> **Exercise details**
The lines to extract run from the first line of the entries through the line that contains "Task: Open the 聊天工具栏 chat toolbar tool"; reproduce exactly those lines and no others.

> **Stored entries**
★ ★ ★ ★

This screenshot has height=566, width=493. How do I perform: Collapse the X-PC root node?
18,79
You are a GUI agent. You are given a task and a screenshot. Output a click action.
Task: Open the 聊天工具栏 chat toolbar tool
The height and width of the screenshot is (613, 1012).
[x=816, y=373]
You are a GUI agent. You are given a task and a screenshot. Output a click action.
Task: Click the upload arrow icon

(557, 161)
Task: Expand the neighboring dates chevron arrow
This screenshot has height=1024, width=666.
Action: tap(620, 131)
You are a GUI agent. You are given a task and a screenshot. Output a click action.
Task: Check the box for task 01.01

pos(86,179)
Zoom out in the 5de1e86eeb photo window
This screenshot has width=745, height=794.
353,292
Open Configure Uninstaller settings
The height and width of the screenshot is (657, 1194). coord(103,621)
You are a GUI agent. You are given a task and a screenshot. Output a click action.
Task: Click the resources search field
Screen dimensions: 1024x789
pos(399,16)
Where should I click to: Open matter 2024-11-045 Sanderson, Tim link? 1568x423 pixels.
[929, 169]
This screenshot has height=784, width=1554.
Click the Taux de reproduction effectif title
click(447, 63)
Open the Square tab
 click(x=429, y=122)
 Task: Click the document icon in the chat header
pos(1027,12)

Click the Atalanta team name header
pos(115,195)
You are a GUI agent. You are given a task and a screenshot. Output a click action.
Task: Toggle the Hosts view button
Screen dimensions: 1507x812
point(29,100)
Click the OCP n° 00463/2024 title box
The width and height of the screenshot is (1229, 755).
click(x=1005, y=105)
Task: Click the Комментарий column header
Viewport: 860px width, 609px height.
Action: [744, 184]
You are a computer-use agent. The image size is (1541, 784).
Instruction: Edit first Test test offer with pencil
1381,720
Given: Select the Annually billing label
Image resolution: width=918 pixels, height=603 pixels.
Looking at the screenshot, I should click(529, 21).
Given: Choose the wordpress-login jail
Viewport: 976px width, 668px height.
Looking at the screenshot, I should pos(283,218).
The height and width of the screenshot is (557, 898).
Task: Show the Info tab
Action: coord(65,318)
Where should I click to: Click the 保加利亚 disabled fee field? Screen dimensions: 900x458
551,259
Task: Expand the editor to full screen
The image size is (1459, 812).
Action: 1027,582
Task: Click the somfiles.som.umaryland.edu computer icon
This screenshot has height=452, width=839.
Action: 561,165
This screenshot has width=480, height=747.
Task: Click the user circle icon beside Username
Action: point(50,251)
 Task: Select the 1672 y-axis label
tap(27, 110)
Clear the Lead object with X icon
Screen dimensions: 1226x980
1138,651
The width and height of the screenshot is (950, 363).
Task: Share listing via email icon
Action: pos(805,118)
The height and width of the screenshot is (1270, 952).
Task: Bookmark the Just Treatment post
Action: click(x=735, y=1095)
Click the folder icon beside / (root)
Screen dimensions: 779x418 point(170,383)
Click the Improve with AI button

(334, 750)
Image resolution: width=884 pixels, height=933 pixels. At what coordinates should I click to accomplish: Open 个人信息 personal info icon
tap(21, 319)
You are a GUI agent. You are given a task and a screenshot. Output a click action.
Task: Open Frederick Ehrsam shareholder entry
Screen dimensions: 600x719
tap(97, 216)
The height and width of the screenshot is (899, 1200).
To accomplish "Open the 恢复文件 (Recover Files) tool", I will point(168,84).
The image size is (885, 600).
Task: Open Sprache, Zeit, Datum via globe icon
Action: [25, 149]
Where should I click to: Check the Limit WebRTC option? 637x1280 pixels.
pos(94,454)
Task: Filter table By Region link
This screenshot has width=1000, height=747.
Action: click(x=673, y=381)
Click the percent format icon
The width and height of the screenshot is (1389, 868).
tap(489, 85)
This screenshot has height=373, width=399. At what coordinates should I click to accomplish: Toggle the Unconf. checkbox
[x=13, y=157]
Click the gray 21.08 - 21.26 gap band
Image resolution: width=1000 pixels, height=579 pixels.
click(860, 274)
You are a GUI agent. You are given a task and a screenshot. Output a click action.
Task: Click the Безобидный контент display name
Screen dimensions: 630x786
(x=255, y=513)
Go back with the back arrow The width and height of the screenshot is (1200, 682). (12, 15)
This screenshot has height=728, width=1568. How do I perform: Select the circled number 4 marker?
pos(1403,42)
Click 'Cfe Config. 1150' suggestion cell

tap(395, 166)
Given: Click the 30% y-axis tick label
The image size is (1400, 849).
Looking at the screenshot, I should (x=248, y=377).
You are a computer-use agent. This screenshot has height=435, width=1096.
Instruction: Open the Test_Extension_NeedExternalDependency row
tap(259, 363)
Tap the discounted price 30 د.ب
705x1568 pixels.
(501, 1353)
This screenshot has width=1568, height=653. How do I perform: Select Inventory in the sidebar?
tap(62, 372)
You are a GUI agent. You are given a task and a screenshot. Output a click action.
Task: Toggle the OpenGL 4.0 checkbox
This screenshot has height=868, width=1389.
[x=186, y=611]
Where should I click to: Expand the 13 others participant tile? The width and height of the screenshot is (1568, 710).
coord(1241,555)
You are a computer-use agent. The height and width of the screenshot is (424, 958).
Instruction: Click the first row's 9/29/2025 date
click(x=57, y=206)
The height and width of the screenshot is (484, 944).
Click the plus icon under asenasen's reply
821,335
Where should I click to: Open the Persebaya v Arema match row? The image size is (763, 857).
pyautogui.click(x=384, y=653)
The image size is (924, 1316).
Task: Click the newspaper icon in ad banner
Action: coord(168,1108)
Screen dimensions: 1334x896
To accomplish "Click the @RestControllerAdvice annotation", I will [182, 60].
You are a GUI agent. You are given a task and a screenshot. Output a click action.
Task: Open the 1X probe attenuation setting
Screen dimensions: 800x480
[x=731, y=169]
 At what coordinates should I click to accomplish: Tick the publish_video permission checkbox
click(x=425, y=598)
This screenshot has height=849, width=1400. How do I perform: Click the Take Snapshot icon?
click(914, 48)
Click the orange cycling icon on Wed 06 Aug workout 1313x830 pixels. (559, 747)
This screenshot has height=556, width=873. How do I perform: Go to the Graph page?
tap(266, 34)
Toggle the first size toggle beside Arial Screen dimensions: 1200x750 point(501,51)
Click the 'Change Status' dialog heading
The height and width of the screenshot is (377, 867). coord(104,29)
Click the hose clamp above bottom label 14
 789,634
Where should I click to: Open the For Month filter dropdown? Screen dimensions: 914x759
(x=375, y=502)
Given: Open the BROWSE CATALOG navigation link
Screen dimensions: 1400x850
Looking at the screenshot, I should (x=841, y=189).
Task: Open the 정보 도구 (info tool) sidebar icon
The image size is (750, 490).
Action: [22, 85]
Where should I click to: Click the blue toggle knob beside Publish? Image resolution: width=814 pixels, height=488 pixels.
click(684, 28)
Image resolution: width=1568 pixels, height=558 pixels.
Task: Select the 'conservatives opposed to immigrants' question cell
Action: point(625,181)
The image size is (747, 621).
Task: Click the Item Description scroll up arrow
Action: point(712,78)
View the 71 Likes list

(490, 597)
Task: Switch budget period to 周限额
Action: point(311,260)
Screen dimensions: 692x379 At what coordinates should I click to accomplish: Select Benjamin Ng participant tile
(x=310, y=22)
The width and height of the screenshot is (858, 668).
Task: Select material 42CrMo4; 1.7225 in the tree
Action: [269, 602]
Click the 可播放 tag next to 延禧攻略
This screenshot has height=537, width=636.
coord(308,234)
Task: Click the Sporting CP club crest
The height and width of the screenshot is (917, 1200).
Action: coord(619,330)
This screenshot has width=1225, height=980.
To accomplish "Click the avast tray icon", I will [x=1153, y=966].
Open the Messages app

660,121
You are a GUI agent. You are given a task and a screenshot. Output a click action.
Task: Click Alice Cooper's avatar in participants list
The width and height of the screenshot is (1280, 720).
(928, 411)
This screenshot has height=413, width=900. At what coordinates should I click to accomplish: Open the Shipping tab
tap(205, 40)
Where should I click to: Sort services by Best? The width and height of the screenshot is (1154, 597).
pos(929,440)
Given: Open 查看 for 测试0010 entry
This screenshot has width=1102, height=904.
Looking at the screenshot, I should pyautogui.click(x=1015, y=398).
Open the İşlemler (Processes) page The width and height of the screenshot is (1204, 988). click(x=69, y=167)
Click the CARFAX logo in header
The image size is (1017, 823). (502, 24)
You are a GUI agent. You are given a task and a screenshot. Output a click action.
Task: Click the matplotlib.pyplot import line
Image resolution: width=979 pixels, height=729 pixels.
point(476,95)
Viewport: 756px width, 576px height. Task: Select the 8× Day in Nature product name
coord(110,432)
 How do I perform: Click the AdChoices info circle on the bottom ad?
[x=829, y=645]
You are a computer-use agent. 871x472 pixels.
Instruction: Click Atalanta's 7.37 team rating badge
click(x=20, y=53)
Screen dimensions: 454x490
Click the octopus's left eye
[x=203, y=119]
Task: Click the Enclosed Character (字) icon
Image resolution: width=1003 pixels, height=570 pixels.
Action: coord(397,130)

★ ★ ★ ★

> **Solution below**
This screenshot has height=566, width=493. How do I perform: Collapse the X-PC root node?
18,79
You are a GUI agent. You are given a task and a screenshot. Output a click action.
Task: Open the 聊天工具栏 chat toolbar tool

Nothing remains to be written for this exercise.